> [Exercise prompt]
Write only the number of lines in the data that include the word "computer".
──────── Extracted data ────────
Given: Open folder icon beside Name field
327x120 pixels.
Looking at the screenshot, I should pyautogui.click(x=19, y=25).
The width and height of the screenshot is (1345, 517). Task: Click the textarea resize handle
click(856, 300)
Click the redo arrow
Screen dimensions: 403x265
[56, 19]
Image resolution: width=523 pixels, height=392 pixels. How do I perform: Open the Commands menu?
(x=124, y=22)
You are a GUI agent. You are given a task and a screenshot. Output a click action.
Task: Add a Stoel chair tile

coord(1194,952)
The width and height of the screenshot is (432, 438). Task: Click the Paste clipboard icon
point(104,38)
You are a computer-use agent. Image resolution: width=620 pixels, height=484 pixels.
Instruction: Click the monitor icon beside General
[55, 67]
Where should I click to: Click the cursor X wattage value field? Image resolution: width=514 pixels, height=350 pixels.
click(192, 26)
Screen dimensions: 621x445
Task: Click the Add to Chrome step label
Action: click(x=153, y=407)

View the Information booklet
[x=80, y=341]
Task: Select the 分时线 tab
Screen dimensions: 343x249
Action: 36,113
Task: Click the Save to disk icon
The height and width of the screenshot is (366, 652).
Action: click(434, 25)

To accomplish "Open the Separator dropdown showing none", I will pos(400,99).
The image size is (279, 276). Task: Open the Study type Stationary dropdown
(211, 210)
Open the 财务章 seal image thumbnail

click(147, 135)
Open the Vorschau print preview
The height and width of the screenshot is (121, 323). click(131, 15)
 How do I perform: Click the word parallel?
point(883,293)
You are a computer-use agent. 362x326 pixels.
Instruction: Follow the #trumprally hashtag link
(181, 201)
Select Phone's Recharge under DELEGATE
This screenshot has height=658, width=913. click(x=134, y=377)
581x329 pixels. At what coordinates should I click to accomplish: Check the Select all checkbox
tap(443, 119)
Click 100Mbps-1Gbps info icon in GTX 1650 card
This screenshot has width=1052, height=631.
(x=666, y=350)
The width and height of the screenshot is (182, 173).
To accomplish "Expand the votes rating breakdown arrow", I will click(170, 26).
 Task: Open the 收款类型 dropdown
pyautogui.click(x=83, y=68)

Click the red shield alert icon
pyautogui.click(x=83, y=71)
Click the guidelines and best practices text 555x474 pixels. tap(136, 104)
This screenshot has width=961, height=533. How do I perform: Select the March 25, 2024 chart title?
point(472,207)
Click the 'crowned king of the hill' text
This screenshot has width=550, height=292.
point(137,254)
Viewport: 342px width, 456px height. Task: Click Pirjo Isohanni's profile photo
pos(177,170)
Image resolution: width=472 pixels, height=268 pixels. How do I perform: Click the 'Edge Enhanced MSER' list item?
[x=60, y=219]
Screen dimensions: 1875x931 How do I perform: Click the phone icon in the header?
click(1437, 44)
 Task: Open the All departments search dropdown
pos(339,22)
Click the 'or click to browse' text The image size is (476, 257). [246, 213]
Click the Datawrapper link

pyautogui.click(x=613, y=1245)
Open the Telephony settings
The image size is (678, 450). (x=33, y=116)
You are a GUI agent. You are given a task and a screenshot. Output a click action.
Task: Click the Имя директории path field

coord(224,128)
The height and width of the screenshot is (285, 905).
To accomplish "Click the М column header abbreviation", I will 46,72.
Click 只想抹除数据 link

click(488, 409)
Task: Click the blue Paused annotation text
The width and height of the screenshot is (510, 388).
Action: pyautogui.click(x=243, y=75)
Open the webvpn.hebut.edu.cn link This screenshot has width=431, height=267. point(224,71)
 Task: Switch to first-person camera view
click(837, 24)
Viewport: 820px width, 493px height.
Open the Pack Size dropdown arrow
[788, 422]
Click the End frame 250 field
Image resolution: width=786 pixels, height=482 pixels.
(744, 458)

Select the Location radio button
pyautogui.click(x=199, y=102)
────────
> [Answer]
2